Outside Magazine, July 2011
Wednesday, June 15, 2011 16

What's Right with This Picture?

Diversity in the outdoors: our panel runs down the challenges, including the unwaveringly white face of adventure media.

Diversity in the outdoors
Of 6,986 photos that appeared in 44 issues of Outside between 1991 and 2001, only 103 showed African-Americans Photo: Jeremy Woodhouse
Audrey Peterman Jarid Manos Gerard Baker Juan Martinez Stephen Lockhart

"We are desperate and eager to get involved. It's not that we all don't have money to go places. The fact that we don't see ourselves in images on TV or in the outdoor media dampens our presence in this movement."

Why aren’t there more people of color enjoying the outdoors? To kick-start a frank and ongoing dialogue on this topic, we gathered an all-star cast of leaders in the fight to ensure diversity in the landscape: longtime conservation advocate Audrey Peterman, retired national-parks superintendent Gerard Baker, prairie-restoration guru Jarid Manos, and youth organizer Juan Martinez. Our moderator, NatureBridge board chairman Stephen Lockhart, steered the wide-ranging 90-minute discussion, in which, thankfully, none of our panelists pulled any punches—even when it came to Outside itself. 
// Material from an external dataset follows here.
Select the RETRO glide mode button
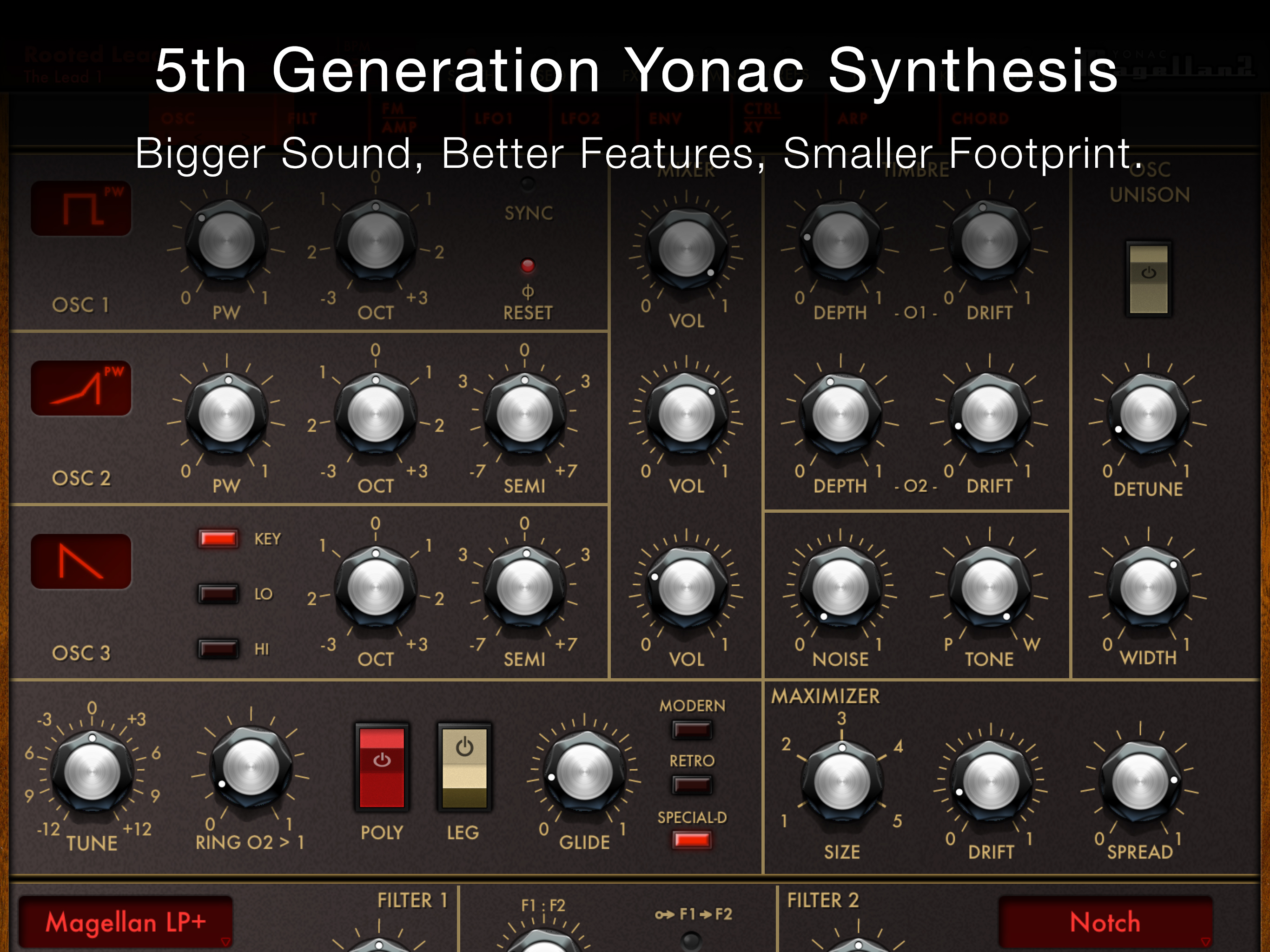 (x=692, y=784)
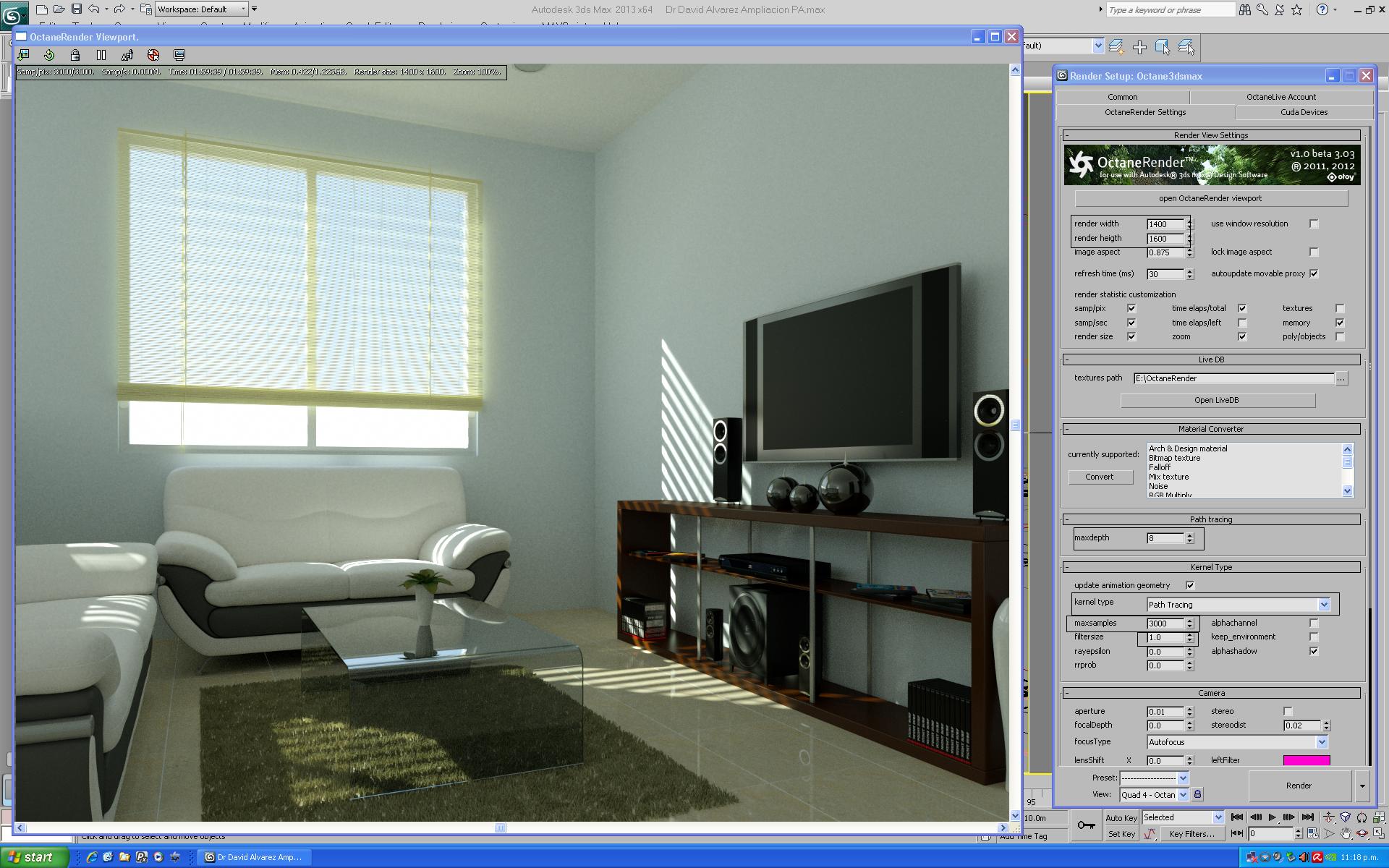Viewport: 1389px width, 868px height.
Task: Click the red lifebuoy pick icon
Action: coord(153,55)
Stephen Lockhart: Why should this issue even matter? We face so many other struggles every day: economic challenges, education, social justice. What puts the outdoors on the top-ten list? 
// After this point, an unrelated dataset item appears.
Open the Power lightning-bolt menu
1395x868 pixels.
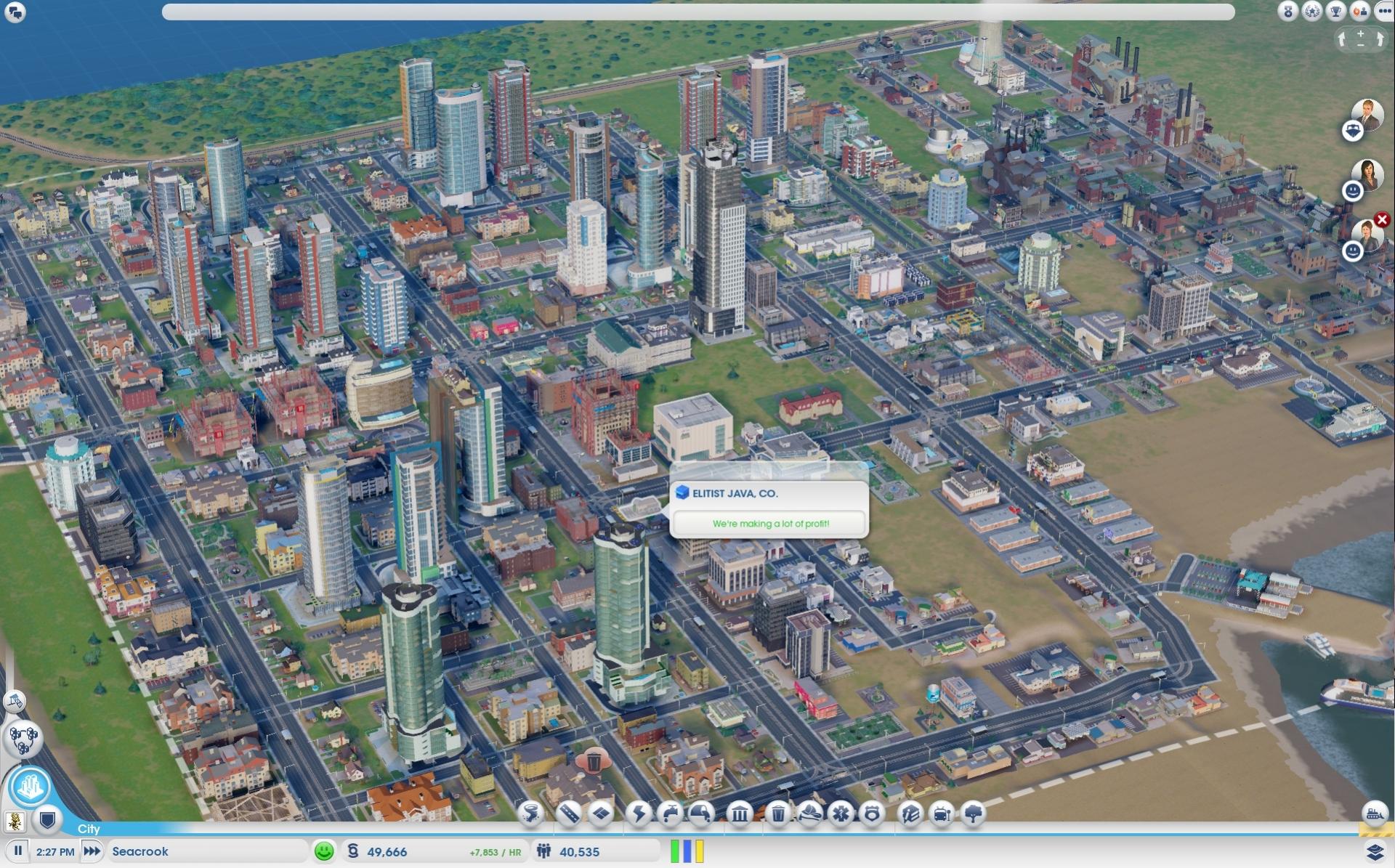pos(639,814)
Juan Martinez: In my previous job, I was a housing-rights organizer. How do you explain to a single mom with three kids, living on welfare and about to be evicted, that nature should be a part of her and her children’s lives? It really made me more aware of what the messaging was around our connecting with nature. Conservation traditionally calls for an exclusion of people from the land. But how can somebody conserve something if they don’t understand what they’re conserving? We focus a lot on creating something that’s not there, and that’s the wrong way to engage communities.

I’m speaking from the Latino community. We have a connection with nature; it’s just in a different way. Look at family gatherings: A lot of communities have a hard time accommodating their extended families in apartments or houses, so where do they go? They go to local parks. If you go to any pier on any weekend here in L.A., you see the fishing lines over the harbor, and you see a lot of cultural diversity: African-American, Asian-American, and Latino. Our connection to nature has been and continues to be there, but there is some guidance that needs to happen. We need to be more a part of the fabric.

Audrey Peterman: Many people have said to me about the outdoors over the years, “Black people don’t do that.” I saw my first national park in 1995; it was Acadia, in Maine. I saw that expansive, untouched beauty, and that experience has not left me. I compare it to living in a mansion. Until that time, I’d only seen the kitchen, which is very serviceable, but then I felt like I had wandered into the grand living room. Oh, my God! That’s what people need to remind themselves of: who we are as human beings and who we are as a country.

Jarid Manos: The stereotype that we don’t care about the environment is a complete falsehood. People want access. People want work. They want green space and healthier communities. It’s a matter of letting people make those connections and helping them through. Even if we’re in the ’hood, we still live on the prairie.

Gerard Baker: I started out working in North Dakota’s Theodore Roosevelt National Park as a district ranger in the same area my people traditionally claimed as their territory. I spent many hours on horseback, and I had two thoughts when I would sit on high peaks and look out over the wilderness. One was: Beautiful, beautiful, beautiful. The second was sadness. Because from the American Indian standpoint, 100 percent of the American Indians got chased out of these areas. I saw eagle-trapping pits; I saw tepee areas that were still standing after a couple hundred years. To think that this was our area—where we could come to pray, to live—and we had that taken away from us. Now we have to pay to get back to our own land.

It’s a generational thing. My mom and dad were outstandingly bitter. With my generation it’s getting easier, and my kids and grandkids will hardly think about it anymore. Our next obligation is to get our people back on that land, to educate the young as to exactly what happened from a historical standpoint and to look at both sides. Then we’ll have a better feeling about returning to those lands we now call our national parks.